*WHAT TO DO:*
Find "Click the redo icon in the editor toolbar" and "The height and" in the records below. Copy the lines holding them and every line between, exactly, and no others.

*SOURCE DATA:*
* * *
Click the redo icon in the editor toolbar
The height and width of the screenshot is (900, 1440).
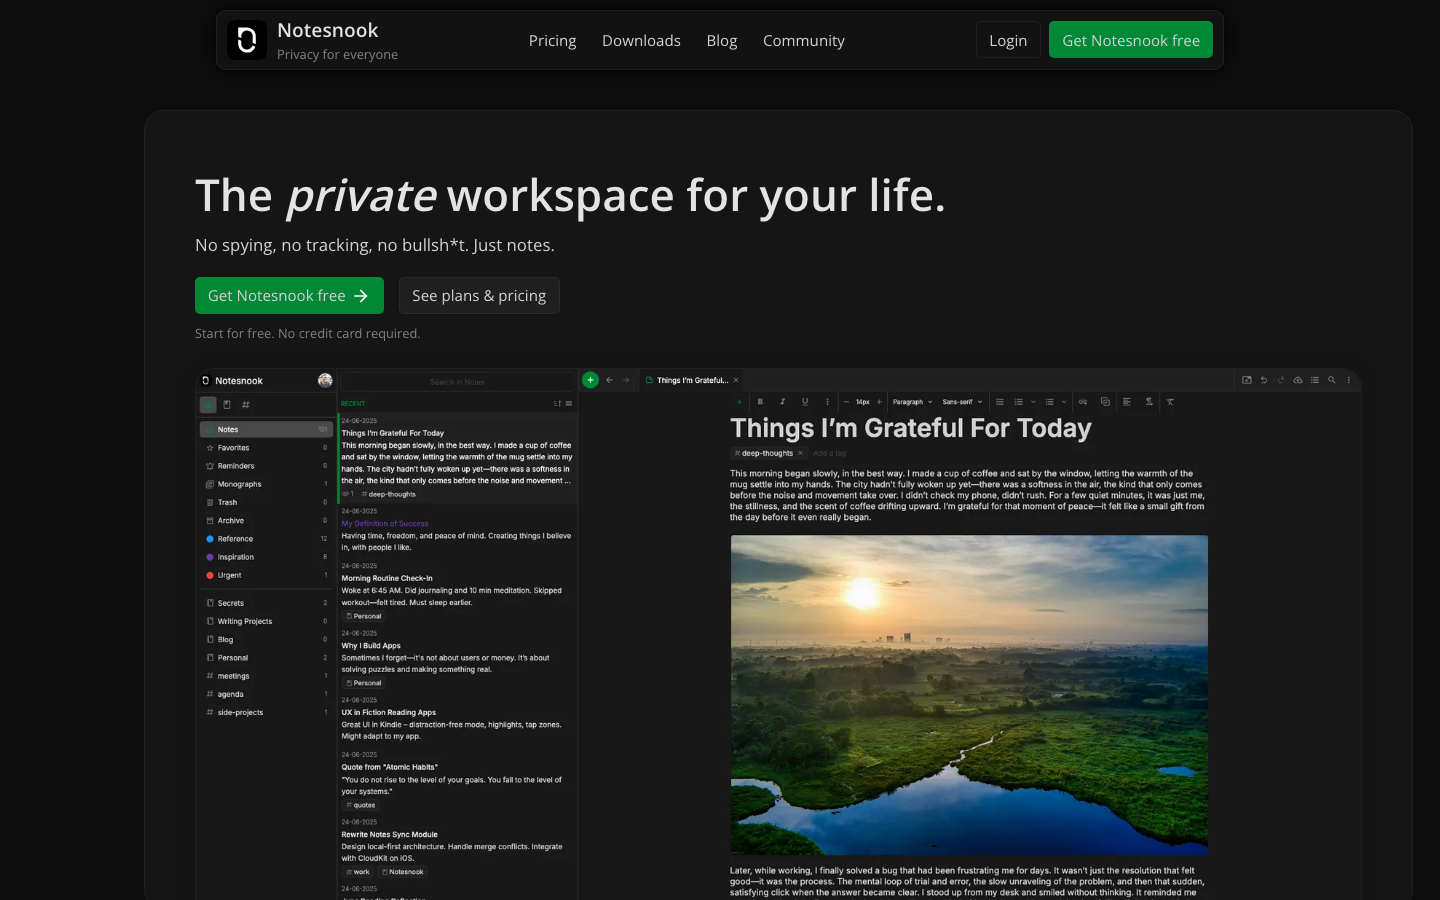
* * *
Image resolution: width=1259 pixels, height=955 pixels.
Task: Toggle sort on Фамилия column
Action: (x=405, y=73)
* * *
*WORKED SOLUTION:*
Click the redo icon in the editor toolbar
The height and width of the screenshot is (900, 1440).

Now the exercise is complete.